_Provided information_
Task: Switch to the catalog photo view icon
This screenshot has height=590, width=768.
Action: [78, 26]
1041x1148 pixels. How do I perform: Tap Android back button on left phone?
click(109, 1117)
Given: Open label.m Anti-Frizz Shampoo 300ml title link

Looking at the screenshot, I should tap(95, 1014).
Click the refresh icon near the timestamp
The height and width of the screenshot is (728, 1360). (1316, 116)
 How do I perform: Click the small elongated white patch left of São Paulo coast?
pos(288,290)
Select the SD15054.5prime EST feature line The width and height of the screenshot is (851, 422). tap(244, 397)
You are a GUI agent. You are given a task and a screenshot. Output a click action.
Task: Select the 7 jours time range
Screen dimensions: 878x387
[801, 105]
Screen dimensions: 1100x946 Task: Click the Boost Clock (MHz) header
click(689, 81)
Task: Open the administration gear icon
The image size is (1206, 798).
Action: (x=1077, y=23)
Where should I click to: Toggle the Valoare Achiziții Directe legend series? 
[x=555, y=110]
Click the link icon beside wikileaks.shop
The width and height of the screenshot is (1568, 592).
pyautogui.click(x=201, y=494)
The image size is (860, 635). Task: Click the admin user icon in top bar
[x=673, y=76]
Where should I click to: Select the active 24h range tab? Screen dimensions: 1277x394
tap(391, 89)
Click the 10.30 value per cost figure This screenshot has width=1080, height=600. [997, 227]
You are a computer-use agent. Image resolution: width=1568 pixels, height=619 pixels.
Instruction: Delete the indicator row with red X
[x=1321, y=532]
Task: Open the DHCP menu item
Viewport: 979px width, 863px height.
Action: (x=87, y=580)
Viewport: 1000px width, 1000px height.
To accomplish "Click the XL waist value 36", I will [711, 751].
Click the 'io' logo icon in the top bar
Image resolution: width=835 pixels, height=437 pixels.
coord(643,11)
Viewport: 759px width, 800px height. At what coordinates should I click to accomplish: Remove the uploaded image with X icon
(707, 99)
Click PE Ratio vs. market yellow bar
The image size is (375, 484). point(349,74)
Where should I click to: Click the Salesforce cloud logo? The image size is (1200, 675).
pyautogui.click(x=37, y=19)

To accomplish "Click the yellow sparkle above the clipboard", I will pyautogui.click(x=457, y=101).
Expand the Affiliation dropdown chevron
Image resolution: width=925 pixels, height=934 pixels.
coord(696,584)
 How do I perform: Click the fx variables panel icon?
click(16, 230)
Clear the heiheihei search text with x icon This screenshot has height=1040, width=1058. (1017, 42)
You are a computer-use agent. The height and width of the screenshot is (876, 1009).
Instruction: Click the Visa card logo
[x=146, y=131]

_Exercise directions_
Everything from the line holding "Clear the heiheihei" through the final line of the material must be given again exactly, and nothing outside that stretch.

_Written solution_
Clear the heiheihei search text with x icon This screenshot has height=1040, width=1058. (1017, 42)
You are a computer-use agent. The height and width of the screenshot is (876, 1009).
Instruction: Click the Visa card logo
[x=146, y=131]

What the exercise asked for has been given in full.